Jerusalem

THE location of the American Embassy in Israel is again a presidential campaign issue. The embassy itself has been in Tel Aviv since the founding of the state of Israel in 1947. Some of Israel's American friends want it to be moved to Jerusalem, which Israel now calls its capital. The Israeli government has not made a big issue of the matter, but the cause has been picked up vigorously within the American Jewish community.

Democratic presidential candidate Michael Dukakis went on record last week saying that ``my position is that [Jerusalem] is where Israel says its capital is and that is where the American Embassy should be.''

US Secretary of State George Shultz labeled the Dukakis position ``shocking'' and said it ``would hurt peace efforts.''

Republican presidential candidate George Bush is on record as saying that ``few actions could more undermine the US role as honest broker in the Arab-Israel conflict.''

Here are the facts behind the arguments, which could influence votes and campaign contributions.

Under international law, Israel does not have a clear title to Jerusalem. The nearest thing to a title Israel has for any of its territory is the partition plan voted by the United Nations on Nov. 30, 1947.

Under that plan, Israel was awarded 53 percent of the total area of Palestine, but Jerusalem was not included and no access by land between Israel and Jerusalem was provided for.

Israel captured a corridor from Tel Aviv to Jerusalem as well as West Jerusalem in the first Arab-Israel war. But the Arabs retained the old walled city and East Jerusalem.

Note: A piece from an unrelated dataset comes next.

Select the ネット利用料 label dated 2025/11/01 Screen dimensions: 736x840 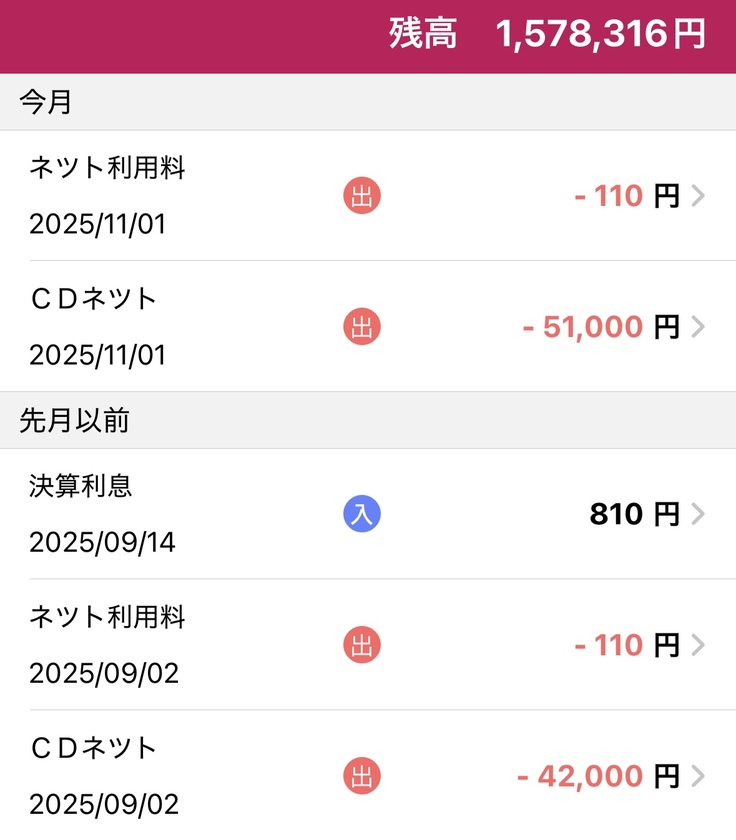(107, 168)
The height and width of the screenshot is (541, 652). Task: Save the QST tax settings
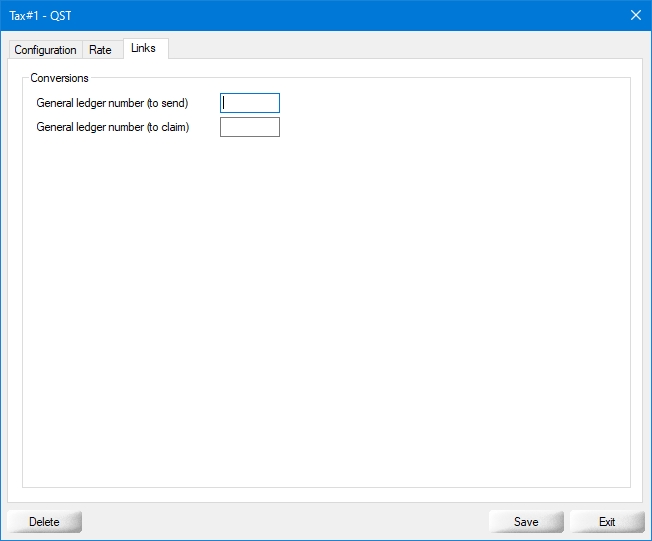(x=526, y=522)
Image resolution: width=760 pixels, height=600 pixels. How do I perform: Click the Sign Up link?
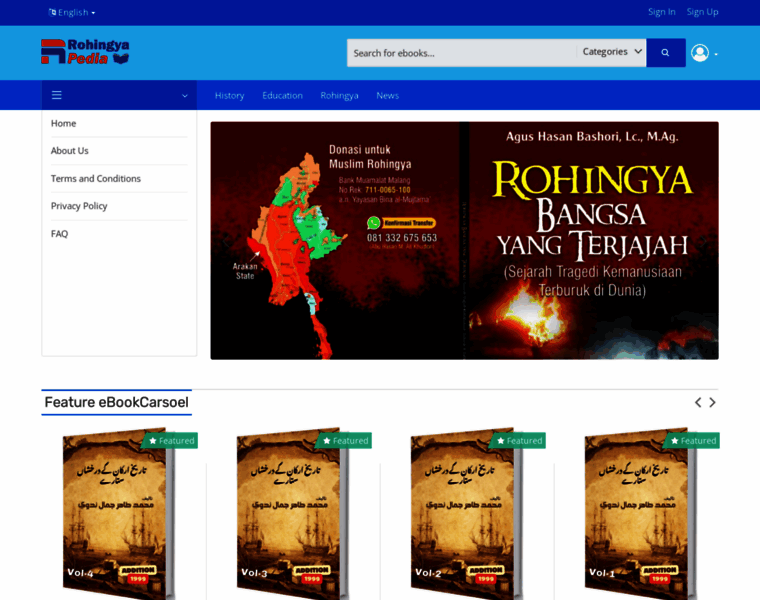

From the end of that first war in 1949 until 1967, Israel's capital was in Tel Aviv. Israel, however, built the Knesset building in West Jerusalem and moved some of the government offices there.

The 1947 UN partition plan had provided that Jerusalem would not belong to either Jews or Arabs. It called for an international city under international control.

One curious result is that from the beginning of Israel down to today the United States, and most other major countries, still treat Jerusalem as different. The US has one consulate in West Jerusalem and another in East Jerusalem. The first deals with the local Jewish authorities in West Jerusalem. The other deals with the local Arabs. The two consulates are independent of the embassy in Tel Aviv and report directly and independently to Washington.

Between 1949 and 1967 most countries, including the US, treated West Jerusalem as being a de facto part of Israel. As Jewish officials moved to West Jerusalem, diplomats gradually went to meet them there. But most of the embassies remained in Tel Aviv. Israel captured all of Jerusalem in the 1967 war. In 1980, Israel's Menachem Begin decreed the unification of all of Jerusalem, put it all under Israeli law, and declared it to be the Israeli capital.

This action was condemned by the UN Security Council on June 30 by a vote of 14 to 0.

Previous to the 1980 vote in the UN there had been 13 foreign embassies in West Jerusalem. After the vote, most of the 13 moved to Tel Aviv. Today there are only two foreign embassies in Jerusalem - Costa Rica's and El Salvador's. The official US position has always been that ``Jerusalem's final status can only be resolved in negotiations.''

This is the official State Department and Bush position.

Advocates of the move from Tel Aviv to Jerusalem argue that any country should be free to put its capital where it likes in its own territory. But under international law, a transfer of territory is legal only after it has been confirmed by a treaty. There is no treaty yet between Israel and its Arab neighbors.

In other words, under international law Israel does not yet own any part of Jerusalem, and particularly not the predominantly Arab east part, which is identified by the UN as being ``occupied territory'' along with the West Bank and Gaza.